The storyline of this opera tracks the traumatic coming of age experience of the boy Kirisk. The locale is the Siberian Nivkhi community. The rite of passage involves Kirisk going seal hunting with the old man, Organ, Mylgun, a fellow hunter and Emraijin, the boy's father. All of his companions die at sea driven from their course by a storm tide and disorientated by the fog during the voyage back from the seal island. Along the way there are story tellings and invocations. These include references to the Nivkhi creation mythos.
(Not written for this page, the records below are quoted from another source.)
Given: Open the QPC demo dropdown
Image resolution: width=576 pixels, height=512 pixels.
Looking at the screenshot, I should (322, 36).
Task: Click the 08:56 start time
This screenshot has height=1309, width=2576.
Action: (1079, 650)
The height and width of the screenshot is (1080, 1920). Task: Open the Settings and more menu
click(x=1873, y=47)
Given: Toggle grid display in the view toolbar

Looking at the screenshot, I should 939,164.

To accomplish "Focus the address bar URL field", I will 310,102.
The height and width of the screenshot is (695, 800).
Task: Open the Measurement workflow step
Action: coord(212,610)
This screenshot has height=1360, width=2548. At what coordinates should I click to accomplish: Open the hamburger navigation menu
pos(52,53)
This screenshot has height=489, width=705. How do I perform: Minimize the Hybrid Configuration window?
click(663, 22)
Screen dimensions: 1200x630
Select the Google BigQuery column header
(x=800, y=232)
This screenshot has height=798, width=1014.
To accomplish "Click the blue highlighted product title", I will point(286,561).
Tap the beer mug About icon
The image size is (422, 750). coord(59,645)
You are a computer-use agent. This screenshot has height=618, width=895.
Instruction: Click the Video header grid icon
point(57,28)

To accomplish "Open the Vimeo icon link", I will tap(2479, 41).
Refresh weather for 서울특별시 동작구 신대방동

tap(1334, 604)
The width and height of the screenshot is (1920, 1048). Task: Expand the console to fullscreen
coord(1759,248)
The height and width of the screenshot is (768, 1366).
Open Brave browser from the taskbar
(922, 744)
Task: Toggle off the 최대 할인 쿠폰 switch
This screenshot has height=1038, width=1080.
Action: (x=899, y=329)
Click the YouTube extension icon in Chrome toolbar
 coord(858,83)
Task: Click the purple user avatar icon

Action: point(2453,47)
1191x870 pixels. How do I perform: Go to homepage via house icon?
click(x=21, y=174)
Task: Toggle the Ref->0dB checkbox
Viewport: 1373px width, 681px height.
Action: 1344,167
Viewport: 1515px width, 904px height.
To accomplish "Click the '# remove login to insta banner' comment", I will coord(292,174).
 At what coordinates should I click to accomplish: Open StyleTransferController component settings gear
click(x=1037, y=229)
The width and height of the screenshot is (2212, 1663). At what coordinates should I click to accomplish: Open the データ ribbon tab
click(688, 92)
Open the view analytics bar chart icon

It is to Wolf's great credit that the presence of the all-sustaining and threatening Sea of Okhotsk and the drumming of the Nivkhi people are suggested with such vividness. The threat of the Arctic wastes are evoked with unruly and abrasive strangeness in the lengthy first scene of Act 1 (trs. 5-6, CD1) in which the rolling and yawing trombones over Organ's long soliloquy remind the listener of Hovhaness's Ani and Vishnu symphonies. The attention to clarity in Wolf's orchestration is strong. At the end of tr. 6 CD1 (5.40) the harp paints unapologetically in colours that link with the writing of Herrmann (Journey to the Centre of the Earth) and Vaughan Williams (Sinfonia Antartica). Skirling strands of violins and abrasively protesting rolling brassy storm blasts thrash their way through scene 3 (CD1 tr. 8). The persistent quiet burble of the brass is at times like a subdued echo of the vivace writing for the horn choir in Janáček's Sinfonietta. Impressions flood in: the rattle of woodblocks, the creak of the withered world turning, the glimmer of moonlight, the massive quietly rolling swell (CD3 tr.1 12.25), the snare-drum roll portending inimical fate and the bony clatter of some ritual (CD3 tr. 2 00.23) which in its mesmeric repetitiveness reminds of Reich's Clapping and Drumming and of the Gamelan Anklung of Britten and McPhee. The pattering of the violins and woodwind in Act 3 (CD3 tr. 1 6.43) suggests some acquaintance with the symphonies of Allan Pettersson.

The music is elemental, tonal, not as suave as Sibelius, angular, punchingly rhythmic, primeval, mixing tribal chants with chatter and drum rites. Choir and orchestra interweave like a collision of Tormis and Orff. The music takes Stravinsky's Sacre as a jumping off point - vigorous and unsophisticated, crashing in the percussion and grumbling in the bass section of the woodwind.

If the solo vocal writing can be gloomily introspective and suggestive of smoke-filled skin tents rather than conversational ease this is part and parcel of the ruthless folktale which stresses the remorseless fate of the old and weak and the survival of youth in the shape of Kirisk. At the end this is no longer the naive Kirisk who started the voyage but one who carries the weight of the sacrifice of the three fellow travellers who died to save him. His story will now be added to the folk memory of his people.

This is not the first time that an Arctic Ocean mise-en-scène has been chosen. Haakon Børresen’s opera Kaddara is known because of Lauritz Melchior’s recording of Ujarak’s Farewell.

Wolf's shamanic opera combines elements of Orff, Reich, Stravinsky and Tormis. It is here extremely well performed and recorded. Just a pity that there is no English translation although all background articles and detailed synopsis are in English and German. Interesting that a decision was taken to spread this work across three CDs. It could have gone onto two but presumably that would have disturbed the continuity of at least two of the scenes.

Kirisk was premiered at the Pfalztheater Kaiserslautern in March 2000.